**TASK TO COMPLETE:** From the line containing "You are a computer-use agent. This" down to the line containing "The height and width of the screenshot is (595, 626)." in the records below, reproduce every line exactly, ends included, and omit all others.

**EXTRACTED ENTRIES:**
:::

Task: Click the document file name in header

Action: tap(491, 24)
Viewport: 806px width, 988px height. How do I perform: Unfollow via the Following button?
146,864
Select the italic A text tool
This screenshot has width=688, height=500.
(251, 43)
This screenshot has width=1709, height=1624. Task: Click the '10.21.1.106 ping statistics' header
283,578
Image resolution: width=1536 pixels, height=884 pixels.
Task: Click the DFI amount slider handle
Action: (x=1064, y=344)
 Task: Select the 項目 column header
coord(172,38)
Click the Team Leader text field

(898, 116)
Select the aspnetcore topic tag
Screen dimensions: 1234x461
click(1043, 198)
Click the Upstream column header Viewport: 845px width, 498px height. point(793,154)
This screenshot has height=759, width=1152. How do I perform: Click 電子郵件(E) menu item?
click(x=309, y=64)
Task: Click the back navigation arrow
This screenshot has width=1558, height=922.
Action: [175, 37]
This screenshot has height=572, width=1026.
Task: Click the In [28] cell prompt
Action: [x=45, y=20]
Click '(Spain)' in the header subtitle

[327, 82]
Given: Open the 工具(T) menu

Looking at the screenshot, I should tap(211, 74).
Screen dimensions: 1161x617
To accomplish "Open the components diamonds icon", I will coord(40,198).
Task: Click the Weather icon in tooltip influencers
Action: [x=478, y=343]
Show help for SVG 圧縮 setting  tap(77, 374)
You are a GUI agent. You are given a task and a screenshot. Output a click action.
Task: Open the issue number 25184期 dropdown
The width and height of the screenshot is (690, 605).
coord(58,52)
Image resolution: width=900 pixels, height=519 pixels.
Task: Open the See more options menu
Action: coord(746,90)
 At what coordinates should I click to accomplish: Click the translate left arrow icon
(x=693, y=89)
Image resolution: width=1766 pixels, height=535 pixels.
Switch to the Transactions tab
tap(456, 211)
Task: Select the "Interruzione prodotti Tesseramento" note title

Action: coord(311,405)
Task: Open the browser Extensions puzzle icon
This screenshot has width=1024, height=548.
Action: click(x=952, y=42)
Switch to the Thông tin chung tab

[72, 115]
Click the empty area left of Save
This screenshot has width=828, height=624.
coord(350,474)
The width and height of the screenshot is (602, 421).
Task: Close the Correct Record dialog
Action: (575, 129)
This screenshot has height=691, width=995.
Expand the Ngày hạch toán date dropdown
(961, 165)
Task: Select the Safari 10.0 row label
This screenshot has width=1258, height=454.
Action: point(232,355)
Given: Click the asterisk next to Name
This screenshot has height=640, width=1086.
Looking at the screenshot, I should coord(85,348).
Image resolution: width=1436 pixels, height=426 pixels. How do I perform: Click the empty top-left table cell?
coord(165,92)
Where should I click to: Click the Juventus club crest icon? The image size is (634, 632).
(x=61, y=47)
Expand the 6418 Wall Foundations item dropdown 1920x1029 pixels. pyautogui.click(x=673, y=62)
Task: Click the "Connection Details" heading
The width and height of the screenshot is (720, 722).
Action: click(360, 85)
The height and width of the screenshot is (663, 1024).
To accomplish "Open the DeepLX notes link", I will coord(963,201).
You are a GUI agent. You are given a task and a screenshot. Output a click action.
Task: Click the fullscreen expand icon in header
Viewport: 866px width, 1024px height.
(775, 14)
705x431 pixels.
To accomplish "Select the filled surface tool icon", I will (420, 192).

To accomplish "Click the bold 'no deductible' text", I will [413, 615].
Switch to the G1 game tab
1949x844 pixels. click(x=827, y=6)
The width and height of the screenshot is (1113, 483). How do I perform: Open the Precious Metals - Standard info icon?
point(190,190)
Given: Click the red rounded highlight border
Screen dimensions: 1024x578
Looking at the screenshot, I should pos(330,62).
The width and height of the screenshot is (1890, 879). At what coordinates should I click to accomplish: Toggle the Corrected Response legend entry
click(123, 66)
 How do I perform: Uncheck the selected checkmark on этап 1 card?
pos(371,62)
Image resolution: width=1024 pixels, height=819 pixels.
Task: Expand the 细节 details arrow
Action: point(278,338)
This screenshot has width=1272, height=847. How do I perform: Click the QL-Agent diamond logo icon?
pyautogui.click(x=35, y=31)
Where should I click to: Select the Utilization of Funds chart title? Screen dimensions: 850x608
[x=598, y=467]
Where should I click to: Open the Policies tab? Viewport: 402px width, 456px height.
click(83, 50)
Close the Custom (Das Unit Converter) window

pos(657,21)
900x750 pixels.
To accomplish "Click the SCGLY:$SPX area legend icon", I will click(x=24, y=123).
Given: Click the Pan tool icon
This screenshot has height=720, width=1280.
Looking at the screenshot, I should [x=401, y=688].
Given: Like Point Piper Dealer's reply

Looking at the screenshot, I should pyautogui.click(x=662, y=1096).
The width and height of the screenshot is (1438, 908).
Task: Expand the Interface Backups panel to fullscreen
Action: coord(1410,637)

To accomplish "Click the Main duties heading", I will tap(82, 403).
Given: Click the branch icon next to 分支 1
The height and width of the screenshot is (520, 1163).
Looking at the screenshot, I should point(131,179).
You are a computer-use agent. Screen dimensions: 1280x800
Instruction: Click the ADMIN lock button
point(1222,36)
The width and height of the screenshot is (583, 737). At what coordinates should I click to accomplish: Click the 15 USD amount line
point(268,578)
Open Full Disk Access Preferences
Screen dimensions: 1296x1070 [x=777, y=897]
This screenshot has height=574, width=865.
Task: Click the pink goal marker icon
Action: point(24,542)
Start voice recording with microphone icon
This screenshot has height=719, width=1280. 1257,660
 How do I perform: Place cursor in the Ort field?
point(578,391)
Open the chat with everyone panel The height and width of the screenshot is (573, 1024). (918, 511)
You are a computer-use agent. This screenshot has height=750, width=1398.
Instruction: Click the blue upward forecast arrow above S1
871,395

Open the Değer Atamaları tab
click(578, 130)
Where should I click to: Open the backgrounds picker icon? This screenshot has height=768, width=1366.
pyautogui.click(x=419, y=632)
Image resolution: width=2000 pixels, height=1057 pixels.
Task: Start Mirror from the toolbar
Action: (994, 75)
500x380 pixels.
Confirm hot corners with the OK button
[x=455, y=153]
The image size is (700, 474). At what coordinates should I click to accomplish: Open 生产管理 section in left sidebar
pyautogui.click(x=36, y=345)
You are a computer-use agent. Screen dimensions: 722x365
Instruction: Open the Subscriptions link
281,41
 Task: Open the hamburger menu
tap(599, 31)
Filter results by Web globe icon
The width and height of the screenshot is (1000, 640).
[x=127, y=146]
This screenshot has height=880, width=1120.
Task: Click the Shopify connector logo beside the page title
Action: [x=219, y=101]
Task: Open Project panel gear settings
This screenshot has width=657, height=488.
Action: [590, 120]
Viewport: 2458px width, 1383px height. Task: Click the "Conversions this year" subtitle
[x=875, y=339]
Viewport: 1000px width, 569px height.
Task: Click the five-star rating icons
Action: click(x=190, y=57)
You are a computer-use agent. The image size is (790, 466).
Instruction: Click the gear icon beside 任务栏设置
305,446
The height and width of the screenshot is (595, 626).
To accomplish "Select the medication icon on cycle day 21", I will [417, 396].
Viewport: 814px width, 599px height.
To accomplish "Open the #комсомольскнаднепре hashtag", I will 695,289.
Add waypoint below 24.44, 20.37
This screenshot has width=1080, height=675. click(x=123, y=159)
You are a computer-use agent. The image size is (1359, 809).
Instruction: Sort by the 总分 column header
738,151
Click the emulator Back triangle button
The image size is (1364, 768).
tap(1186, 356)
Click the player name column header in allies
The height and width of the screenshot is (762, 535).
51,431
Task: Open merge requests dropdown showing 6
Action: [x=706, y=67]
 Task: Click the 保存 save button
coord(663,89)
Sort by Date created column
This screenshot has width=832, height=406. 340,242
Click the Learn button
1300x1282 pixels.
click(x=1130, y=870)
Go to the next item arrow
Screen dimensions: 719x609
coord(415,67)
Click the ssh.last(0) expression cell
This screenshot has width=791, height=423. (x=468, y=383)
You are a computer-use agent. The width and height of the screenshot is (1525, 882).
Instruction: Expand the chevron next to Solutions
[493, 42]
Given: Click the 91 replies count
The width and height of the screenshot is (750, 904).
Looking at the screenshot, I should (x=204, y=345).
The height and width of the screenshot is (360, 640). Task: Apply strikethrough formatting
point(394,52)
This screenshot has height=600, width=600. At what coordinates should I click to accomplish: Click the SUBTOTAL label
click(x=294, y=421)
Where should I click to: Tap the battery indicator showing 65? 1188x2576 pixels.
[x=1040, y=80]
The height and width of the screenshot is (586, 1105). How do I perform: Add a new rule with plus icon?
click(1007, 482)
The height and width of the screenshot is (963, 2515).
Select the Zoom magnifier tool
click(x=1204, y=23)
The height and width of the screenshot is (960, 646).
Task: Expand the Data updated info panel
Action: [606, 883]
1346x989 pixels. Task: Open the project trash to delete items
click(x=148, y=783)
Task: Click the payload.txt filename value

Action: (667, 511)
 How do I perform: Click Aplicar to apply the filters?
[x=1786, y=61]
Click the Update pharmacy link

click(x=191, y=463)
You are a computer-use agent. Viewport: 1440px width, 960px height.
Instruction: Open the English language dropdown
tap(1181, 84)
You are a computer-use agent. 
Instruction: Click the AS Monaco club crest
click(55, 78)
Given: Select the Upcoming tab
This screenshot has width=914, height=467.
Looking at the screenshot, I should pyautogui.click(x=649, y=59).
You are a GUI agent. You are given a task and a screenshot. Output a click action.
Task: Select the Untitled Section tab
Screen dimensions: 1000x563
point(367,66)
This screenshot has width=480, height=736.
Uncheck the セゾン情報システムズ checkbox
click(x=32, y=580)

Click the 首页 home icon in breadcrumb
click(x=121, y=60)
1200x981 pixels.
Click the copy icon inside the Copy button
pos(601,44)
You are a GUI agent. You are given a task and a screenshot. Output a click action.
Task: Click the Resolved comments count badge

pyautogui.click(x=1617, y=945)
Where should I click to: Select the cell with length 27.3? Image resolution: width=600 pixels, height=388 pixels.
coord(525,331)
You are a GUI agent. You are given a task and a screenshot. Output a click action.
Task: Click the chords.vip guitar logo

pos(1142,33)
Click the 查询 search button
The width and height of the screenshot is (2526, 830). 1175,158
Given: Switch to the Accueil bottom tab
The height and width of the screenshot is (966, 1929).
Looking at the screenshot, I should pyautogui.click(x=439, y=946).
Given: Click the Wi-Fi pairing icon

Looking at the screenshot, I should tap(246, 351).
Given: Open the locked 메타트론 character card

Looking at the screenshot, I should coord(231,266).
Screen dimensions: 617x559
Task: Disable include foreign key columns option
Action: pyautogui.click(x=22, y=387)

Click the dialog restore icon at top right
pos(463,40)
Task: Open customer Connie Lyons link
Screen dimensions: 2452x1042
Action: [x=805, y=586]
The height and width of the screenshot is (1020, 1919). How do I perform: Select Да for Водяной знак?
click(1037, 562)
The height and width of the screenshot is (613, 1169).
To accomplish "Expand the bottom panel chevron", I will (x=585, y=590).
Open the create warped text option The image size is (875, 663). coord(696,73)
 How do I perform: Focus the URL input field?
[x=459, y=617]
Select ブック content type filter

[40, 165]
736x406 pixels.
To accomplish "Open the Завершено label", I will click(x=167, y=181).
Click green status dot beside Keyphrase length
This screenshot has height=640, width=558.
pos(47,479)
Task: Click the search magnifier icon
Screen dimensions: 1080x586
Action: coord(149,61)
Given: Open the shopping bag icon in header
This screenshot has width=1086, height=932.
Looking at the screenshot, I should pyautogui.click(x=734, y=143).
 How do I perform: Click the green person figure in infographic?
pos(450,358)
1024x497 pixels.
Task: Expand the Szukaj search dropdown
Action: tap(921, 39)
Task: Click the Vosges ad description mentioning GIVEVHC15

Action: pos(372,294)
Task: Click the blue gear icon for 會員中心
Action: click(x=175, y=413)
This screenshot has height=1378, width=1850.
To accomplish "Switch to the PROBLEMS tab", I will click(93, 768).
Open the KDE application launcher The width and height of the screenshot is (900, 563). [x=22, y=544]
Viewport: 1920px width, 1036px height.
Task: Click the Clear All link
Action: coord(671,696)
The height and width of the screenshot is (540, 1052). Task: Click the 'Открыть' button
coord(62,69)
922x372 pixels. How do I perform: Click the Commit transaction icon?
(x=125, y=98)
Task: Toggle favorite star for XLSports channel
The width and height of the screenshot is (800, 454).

:::

**FINISHED EXERCISE:**
You are a computer-use agent. This screenshot has height=750, width=1398.
Instruction: Click the blue upward forecast arrow above S1
871,395

Open the Değer Atamaları tab
click(578, 130)
Where should I click to: Open the backgrounds picker icon? This screenshot has height=768, width=1366.
pyautogui.click(x=419, y=632)
Image resolution: width=2000 pixels, height=1057 pixels.
Task: Start Mirror from the toolbar
Action: (994, 75)
500x380 pixels.
Confirm hot corners with the OK button
[x=455, y=153]
The image size is (700, 474). At what coordinates should I click to accomplish: Open 生产管理 section in left sidebar
pyautogui.click(x=36, y=345)
You are a computer-use agent. Screen dimensions: 722x365
Instruction: Open the Subscriptions link
281,41
 Task: Open the hamburger menu
tap(599, 31)
Filter results by Web globe icon
The width and height of the screenshot is (1000, 640).
[x=127, y=146]
This screenshot has height=880, width=1120.
Task: Click the Shopify connector logo beside the page title
Action: [x=219, y=101]
Task: Open Project panel gear settings
This screenshot has width=657, height=488.
Action: [590, 120]
Viewport: 2458px width, 1383px height. Task: Click the "Conversions this year" subtitle
[x=875, y=339]
Viewport: 1000px width, 569px height.
Task: Click the five-star rating icons
Action: click(x=190, y=57)
You are a computer-use agent. The image size is (790, 466).
Instruction: Click the gear icon beside 任务栏设置
305,446
The height and width of the screenshot is (595, 626).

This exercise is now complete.